CFL commisioner Ambrosie: We need that 10th team
Over the past two years, the Canadian Football League has faced trials and tribulations unlike anything it has seen over its 64 years.
The COVID-19 pandemic forced the CFL to cancel the 2020 season and shorten the 2021 season from 18 to 14 games.
Prior to the start of the 2022 season, the CFL and the CFL Players’ Association went through a contentious collective bargaining negotiation that could have threatened another season.
With all those challenges now in the rear-view mirror and a full season currently underway, the league is looking towards to future to see how it can grow and continue to stabilize for generations to come.
At the top of the list is expansion to become a 10-team league.
“[A] 10th team for this league has been the long dreamt promised land,” CFL commissioner Randy Ambrosie told TSN1050 on Friday. “We really believe we need to get that 10th team.”
Earlier this season, the Toronto Argonauts and the Saskatchewan Roughriders took part in the Touchdown Atlantic Series at Acadia University in Wolfville, N.S., which was the first time the league has put on a game on the East Coast in three seasons.
Tickets for that game sold out in an hour according to the CFL and has led to more interest in bringing a team to Atlantic Canada.
“We came out of this year’s Touchdown Atlantic game with so much momentum and it was a huge blockbuster-type success,” said Ambrosie. “Lots of people in Atlantic Canada are talking to us now and we’re having great conversations on how we go about expansion there.”
This isn’t the first time the CFL has tried to sell the idea of having a team on the East Coast.
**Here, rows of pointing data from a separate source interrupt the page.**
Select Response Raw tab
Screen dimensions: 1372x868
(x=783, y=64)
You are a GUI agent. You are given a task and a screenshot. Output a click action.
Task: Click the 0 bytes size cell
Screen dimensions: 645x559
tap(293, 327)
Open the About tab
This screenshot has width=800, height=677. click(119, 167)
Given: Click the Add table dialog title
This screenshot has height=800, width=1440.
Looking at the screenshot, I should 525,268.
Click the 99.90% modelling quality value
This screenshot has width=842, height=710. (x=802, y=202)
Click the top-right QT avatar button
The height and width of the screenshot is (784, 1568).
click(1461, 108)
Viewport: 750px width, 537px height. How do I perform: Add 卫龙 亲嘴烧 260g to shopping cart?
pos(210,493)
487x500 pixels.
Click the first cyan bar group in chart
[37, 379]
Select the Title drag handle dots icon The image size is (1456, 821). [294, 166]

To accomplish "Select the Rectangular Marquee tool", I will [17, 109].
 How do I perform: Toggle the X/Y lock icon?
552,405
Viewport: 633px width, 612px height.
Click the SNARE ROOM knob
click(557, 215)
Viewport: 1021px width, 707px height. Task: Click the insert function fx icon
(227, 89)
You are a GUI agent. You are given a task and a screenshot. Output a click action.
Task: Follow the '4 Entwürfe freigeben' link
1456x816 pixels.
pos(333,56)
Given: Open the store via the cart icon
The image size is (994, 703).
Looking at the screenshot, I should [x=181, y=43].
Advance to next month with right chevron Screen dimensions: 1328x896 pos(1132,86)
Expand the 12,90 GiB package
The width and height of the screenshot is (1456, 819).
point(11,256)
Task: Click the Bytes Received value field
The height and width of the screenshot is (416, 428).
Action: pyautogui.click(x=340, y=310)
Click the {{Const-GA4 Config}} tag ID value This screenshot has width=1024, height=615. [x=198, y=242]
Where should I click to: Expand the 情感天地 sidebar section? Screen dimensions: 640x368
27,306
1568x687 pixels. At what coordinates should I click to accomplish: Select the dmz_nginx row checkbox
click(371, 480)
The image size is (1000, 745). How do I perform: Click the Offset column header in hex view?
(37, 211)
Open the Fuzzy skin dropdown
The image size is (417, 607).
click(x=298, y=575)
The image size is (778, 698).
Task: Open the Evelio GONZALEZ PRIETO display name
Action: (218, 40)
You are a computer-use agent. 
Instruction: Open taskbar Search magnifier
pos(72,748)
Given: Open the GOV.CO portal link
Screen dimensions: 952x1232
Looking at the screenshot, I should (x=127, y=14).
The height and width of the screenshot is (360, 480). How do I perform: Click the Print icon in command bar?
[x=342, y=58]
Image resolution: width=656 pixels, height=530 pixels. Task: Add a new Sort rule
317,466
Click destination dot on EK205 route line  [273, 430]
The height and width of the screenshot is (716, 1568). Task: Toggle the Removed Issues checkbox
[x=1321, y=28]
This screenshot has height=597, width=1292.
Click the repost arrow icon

In 2018, the league put out a plan that would have seen the league expand to Halifax by 2021.
But that was before the COVID-19 pandemic.
Another way to grow the game is the ability to focus on Canadian-grown talent and the emergence of B.C. Lions quarterback Nathan Rourke has allowed the CFL to do just that.
The 24-year-old Victoria native leads the league in passing yards (3,281) and passing touchdowns (25), changing the narrative of what a Canadian quarterback can be in the CFL.
Unfortunately for the Lions and Canadian football fans, Rourke sustained at Lisfranc sprain in his foot that will sideline him for most of the remainder of the season.
“Virtually every CFL fan [was] heartbroken for him,” said Ambrosie. “You’re just devastated when you see a teammate go down, especially someone who is performing at such a high level.”
“I don’t think we’ve heard the last of Nathan Rourke, He’s going to be a great story for the CFL for many years to come.”
This season has not come without setbacks, one of them being the loss of minority Montreal Alouettes owner Gary Stern from the franchise’s day-to-day operations.
Stern has been an outspoken and passionate member of the Alouettes organization who engaged fans through social media, bringing the spotlight towards his team and the league.
Despite Stern taking a backseat, Ambrosie is reassuring fans that the Montreal organization is stable and committed to winning and creating an entertaining product.
“The messaging we got from the representatives of the majority shareholders this week was very encouraging,” said Ambrosie. “Their priorities were very clear that they want to win football games and entertain their fans."
“From an operational point of view it's steady as she goes.”